At first, this approach threw up no problems. In common with almost everybody else working for Virgin, Draper, Lewis and Newman were not much bothered by money. They were young and without responsibilities. Their salaries were perfectly adequate to cover the cost of renting a flat in London, going out for meals with friends, buying tickets to the movies, and, if they wished, smoking the occasional joint. Many of their living costs were paid by the company in any case. At the big communal dinners they all went out to, Richard would slip away and pay the bill before anyone had even noticed that he had gone. The fleet of company Volvos provided free transport for the trusted insiders. Perhaps most important of all, all three of the minority shareholders were doing what they wanted to do.
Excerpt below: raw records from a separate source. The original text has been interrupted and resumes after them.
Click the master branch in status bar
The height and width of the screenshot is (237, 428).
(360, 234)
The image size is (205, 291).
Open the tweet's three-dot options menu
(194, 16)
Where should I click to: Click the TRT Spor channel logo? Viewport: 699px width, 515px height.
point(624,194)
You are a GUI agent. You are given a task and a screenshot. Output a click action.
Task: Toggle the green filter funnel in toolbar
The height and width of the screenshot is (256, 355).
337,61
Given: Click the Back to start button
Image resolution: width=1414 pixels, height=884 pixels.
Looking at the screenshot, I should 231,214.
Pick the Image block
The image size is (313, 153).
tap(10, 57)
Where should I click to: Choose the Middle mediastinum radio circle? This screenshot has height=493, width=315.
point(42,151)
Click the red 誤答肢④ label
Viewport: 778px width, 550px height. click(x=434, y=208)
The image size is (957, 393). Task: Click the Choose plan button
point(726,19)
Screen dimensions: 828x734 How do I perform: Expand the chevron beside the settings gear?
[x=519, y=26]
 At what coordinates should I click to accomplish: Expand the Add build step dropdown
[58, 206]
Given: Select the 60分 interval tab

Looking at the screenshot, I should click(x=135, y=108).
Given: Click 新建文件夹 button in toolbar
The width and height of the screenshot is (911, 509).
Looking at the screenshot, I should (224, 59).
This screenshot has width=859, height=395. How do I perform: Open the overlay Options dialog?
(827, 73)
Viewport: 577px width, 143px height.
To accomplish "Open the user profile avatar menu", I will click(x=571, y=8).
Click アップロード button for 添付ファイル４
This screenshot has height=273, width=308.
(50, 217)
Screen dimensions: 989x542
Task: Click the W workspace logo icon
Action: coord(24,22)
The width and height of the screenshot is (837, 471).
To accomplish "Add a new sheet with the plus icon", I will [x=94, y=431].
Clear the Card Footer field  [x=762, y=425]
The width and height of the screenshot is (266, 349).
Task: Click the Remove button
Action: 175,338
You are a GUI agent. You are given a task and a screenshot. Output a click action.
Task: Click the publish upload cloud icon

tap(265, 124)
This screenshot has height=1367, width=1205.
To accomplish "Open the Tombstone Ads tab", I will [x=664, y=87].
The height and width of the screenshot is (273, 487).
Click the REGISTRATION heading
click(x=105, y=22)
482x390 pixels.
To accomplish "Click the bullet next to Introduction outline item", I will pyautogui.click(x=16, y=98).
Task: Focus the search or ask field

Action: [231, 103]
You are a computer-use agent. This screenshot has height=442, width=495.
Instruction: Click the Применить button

Music was the passion of their lives; to be able to spend their days doing something they enjoyed, when many of their contemporaries were dressing up in drab suits and doing dull jobs in old-fashioned offices, seemed the greatest privilege of all. Who would be ungracious enough to start quibbling about equity?
Simon Draper was the first. In 1975 he went back to South Africa for a holiday and had a long chat about his work at Virgin with his older brother. He explained the way Virgin was structured. There was a holding company at the top, of which Branson owned 60 per cent and Powell 40. That company did business through a number of subsidiaries that it owned, covering records, studios, retail, mail-order and management. When someone at Virgin had been given a minority shareholding, it was always a shareholding in the subsidiary company. So Branson and Powell together owned 80 per cent of the subsidiary, and the rest belonged to the individual minority shareholder.